We developed an offset type tensor system for TKA. This device enables objective soft tissue balance measurement with more physiological joint conditions with femoral trial component in place and patello-femoral (PF) joint reduced. We have reported femoral component placement decreased extension gap.
The purpose of the present study was to analyze the influence of femoral component size selection on the decrease of extension gap in posterior-stabilized (PS) TKA.
Material & Method
120 varus type osteoarthritic knees implanted with PS TKAs (NexGen LPS flex: Zimmer) were subjected to this study. All TKAs were performed using measured resection technique with anterior reference.
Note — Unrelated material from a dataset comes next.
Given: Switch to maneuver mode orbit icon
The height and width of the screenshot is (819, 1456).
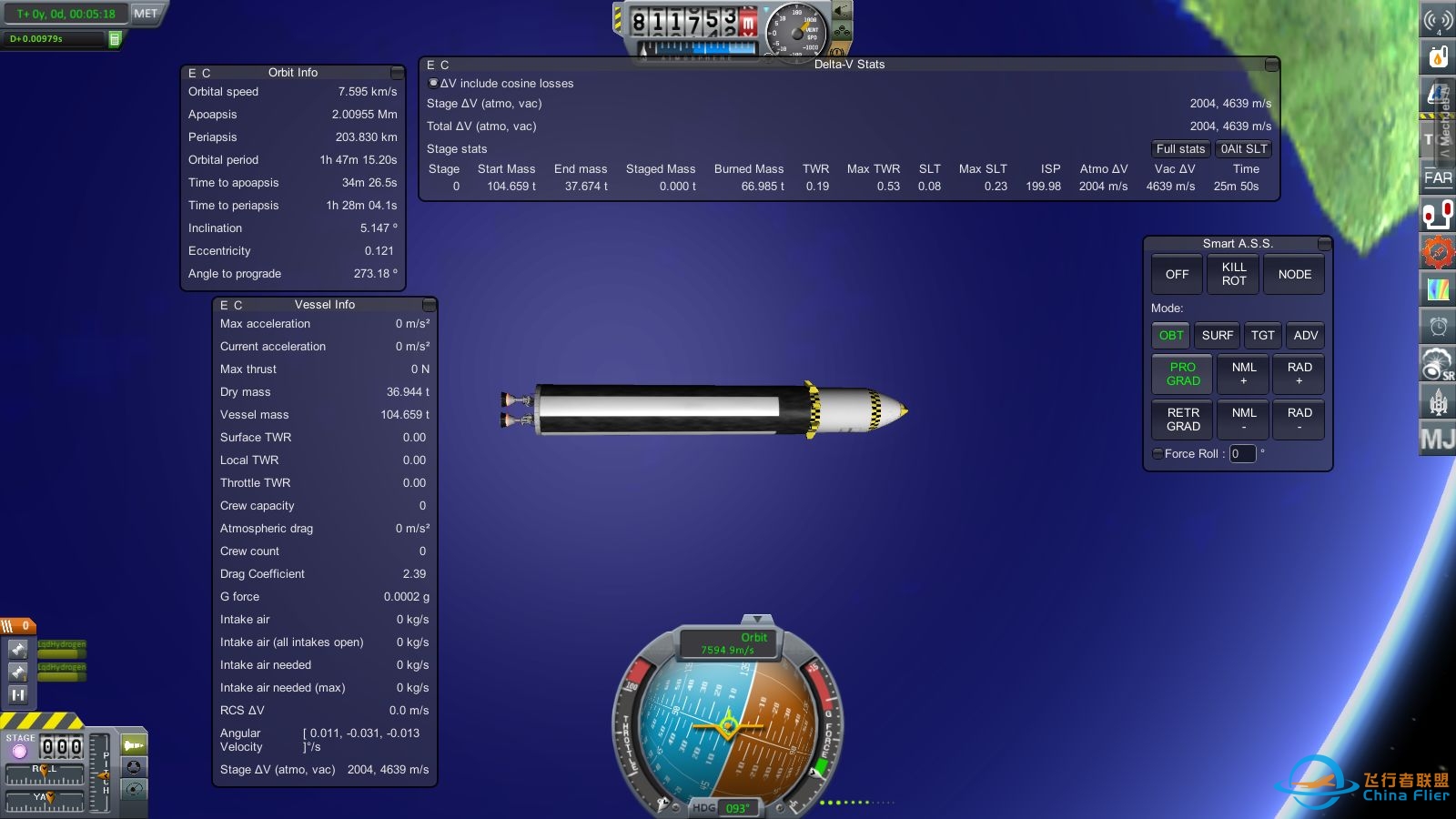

The femoral component size was evaluated intra-operatively using conventional femoral sizing jig. The selected femoral component size was expressed by the antero-posterior (AP) size increase (mm) comparing to that of original femoral condyles. Gap measurements were performed using a newly developed offset type tensor device applying 40lbs (178N) of joint distraction force. Firstly, conventional osteotomy gaps (mm) were measured at extension and flexion. Secondary, component gaps (mm) after femoral trial placement with PF joint reduced were evaluated at 0° and 90° of knee flexion.
To compare conventional osteotomy gaps and component gaps, estimated extension and flexion gaps were calculated by subtracting the femoral component thickness at extension (9mm) and flexion (11mm) from conventional osteotomy gaps respectively. The decrease of gap at extension and flexion were calculated with estimated gaps subtracted by component gaps. The simple linear regression analysis was used to evaluate the influence of selected femoral component size on the decrease of gap after femoral component placement.
Results
The mean extension and flexion conventional osteotomy gaps were 25.7 and 28.2 mm, and estimated gaps were 16.7, 17.2 mm respectively. The component gaps were 11.1, 16.9 mm at 0° and 90° of knee flexion respectively. Extension joint gap was significantly decreased as much as 5.6mm after femoral component placement, but flexion gap showed no significant differences. Selected femoral component size showed a positive correlation to the decrease of gap after femoral component placement (Fig 1).
Discussion & Conclusion
This result indicates that AP femoral component size variation affects not only flexion gap but also extension gap in PS TKA. With the larger femoral component size selected, the more protrusion of posterior condyles would increase the more tension on the posterior structures and resulted in the more decrease of joint gap after femoral component placement at full extension. This mechanism might play a physiological role on the prevention of knee hyper-extension, and would be affected by flexion contracture.
Accordingly, we conclude that the surgeon should aware of the effect of femoral component placement on the gap control, and femoral component size selection affects not only flexion gap but also extension gap after femoral component placement in PS TKA.